The persecution of the Jews by the Gothic Spaniards naturally made them the implacable enemies of the Christians. Being a very numerous colony in Spain--for Hadrian had transported thither many thousand families--the Jews gave the Arabs very effective help in conquering the country, both by betraying places to them, and garrisoning captured towns while the Arabs went on to fresh conquests. Consequently the relations between the Jews and Moslems were for a long time very cordial, though this cordiality wore off in the course of time. . .

In France the prejudice against the Jews shewed itself very strongly among the clergy, though Louis I and his wife Judith favoured them. They were generally ill-treated, and their slaves were induced by the clergy to be baptized. Thereupon they became free, as Jews were not allowed to have Christian slaves. But it must be admitted that the Franks had reason for disliking the Jews, as it was well known that they sold Christian children as slaves to the Moslems of Spain.

Wow. That last remark is one of the things I often find most interesting in reading old texts. This is one of the things that makes Haines especially interesting as a writer. He shows his prejudices openly and yet still manages to view the overall picture with amazing objectivity in light of his prejudices. Did the Jews really sell Christian children to the Moors as slaves? I have no idea, but it sounds like one of those urban legends that everyone knows but no one can prove or find a source for. Still, considering how badly the Jews were treated it wouldn't surprise me if it happened at least once or twice. Vengeance leads people to do pretty outrageous things some times.

Anyway, all things must pass and a bit later Haines notes that:

The good understanding between the Jews and the Arabs with the gradual process of time gave place to an ill-concealed hostility, and at the beginning of the twelfth century there seems even to have been a project formed for forcing the Jews to become Moslems on the ground of a promise made by their forefathers to Mohammed that, if in five centuries their Messiah had not appeared, they would be converted to Mohammedanism.

Of course, when the Christian retook Spain the Jews were in a bit of a bind.
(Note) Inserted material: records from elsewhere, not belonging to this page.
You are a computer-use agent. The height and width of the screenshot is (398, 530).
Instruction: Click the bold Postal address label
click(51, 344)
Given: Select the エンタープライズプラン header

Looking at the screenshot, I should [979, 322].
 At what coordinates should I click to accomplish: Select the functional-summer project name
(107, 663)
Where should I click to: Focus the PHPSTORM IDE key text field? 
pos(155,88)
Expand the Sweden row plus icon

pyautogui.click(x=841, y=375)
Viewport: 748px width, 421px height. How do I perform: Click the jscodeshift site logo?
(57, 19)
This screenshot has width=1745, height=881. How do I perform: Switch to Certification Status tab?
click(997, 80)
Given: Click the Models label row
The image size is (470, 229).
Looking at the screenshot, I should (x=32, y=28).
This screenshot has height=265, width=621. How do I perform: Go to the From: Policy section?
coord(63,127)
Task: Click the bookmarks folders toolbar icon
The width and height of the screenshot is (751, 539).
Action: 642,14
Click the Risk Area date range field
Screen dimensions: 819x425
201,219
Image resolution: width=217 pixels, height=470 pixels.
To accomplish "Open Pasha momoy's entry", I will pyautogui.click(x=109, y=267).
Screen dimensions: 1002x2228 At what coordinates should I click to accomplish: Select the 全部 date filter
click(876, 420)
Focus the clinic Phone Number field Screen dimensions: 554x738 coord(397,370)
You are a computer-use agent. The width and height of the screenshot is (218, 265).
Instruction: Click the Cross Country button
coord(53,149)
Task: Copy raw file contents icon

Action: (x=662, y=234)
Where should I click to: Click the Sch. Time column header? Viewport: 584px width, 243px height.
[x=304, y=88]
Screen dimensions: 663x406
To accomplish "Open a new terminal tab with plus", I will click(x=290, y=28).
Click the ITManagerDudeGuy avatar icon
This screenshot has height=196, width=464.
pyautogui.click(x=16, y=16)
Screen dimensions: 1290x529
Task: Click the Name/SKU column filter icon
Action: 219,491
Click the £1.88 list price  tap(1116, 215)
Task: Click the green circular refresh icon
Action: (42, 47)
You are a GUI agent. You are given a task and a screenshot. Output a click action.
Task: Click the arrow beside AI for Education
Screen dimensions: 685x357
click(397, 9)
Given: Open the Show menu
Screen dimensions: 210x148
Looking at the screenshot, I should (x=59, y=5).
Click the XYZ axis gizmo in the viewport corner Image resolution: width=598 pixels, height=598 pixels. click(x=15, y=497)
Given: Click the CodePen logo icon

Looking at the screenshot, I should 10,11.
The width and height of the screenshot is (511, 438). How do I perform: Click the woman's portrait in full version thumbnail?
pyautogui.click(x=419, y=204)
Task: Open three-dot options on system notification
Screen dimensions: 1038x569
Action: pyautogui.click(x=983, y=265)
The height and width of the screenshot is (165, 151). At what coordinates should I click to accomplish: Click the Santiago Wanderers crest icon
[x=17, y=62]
The Christians still hated them and now they had the added impetus of the Jews' collaboration with the Moors. Interestingly, the Jews of Toledo appear to have pulled a fast one in 1085 when the Christians reclaimed that city. Says Haines:

They waited on Alfonso and assured him that they were part of the ten tribes whom Nebuchadnezzar transported into Spain, and not the descendants of those Jerusalem Jews who crucified Christ. Their ancestors, they said, were quite free from the guilt of this act, for when Caiaphas had written to the Toledan synagogue for their advice respecting the person who claimed to be the Messiah, the Toledan Jews returned for answer, that in their judgment the prophecies seemed to be fulfilled in Him and therefore He ought not by an means to be put to death. This reply they produced in the original Hebrew. It is needless to say that the whole thing was a fabrication.

A little fast footwork there, wouldn't you say?

Eventually, the Inquisition murdered and drove out all the Jews from Spain, with the exception of those known today to have continued their rituals in private while publicly accepting Christianity. The remaining Moslems were also killed or driven out, and you have to give Haines credit that he states, "The story of the treatment of Jews by Christians is indeed one of the darkest in the history of Christianity."